In the Netherlands, on average five people per year drown in the surf zone and in most cases rip currents play a role in these accidents. Rip currents can form spontaneously and suddenly in the surf zone, but they usually occur when waves break over a sand bar, water “piles up” between the bar and the beach, and flows out through gaps (rip channels) in the sand bar. Offshore directed velocities of over 1 m/s can be reached, which makes a rip current difficult to counter, even for adult swimmers. The website provides daily predictions of swimming conditions for the beach of Egmond. The predictions are based on model computations of nearshore tidal, wind- and wave-driven currents. The prediction system provides lifeguards and beach visitors with information about the swimming conditions, with special attention to the occurrence of rip currents.

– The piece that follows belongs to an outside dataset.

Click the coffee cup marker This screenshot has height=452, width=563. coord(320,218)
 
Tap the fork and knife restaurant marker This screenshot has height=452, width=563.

Remote monitoring of bio -and morphological developments - ArgusBio

Monitoring the morphological and biological developments of intertidal areas is crucial to understand the functioning of the biogeomorphological system and effectively manage this system. This applies to both short- and long-term management (months to years vs. years to decades) to assess the direct impacts of interventions (eg. nourishments, structures), as well as to assess coastal safety and comply with regulations (eg. EU Bird/ and Habitats Directive) over time. The ArgusBio monitoring stations provide the possibility for remote and continuous monitoring in form of geo-referenced JPEG-images taken by different types of cameras. Traditionally, monitoring requires regular visits of project sites in order to assess e.g. changes in bed level, the number of birds, or the (re)colonisation by benthic animals and vegetation. Most tidal flats however, are difficult to access and therefore expensive to visit, especially in averse weather conditions. Consequently, the monitoring frequency may be too low to capture the relevant dynamics of the system. Additionally, field monitoring methods tend to focus on one system component at a time, i.e. birds are counted at a different time than benthos is sampled or the bathymetry is measured. This makes it more difficult to interpret the data in terms of relations between these components. As an alternative, remotely controlled and continuously operating monitoring systems can provide valuable, comprehensive and high-resolution information about the development of intertidal areas.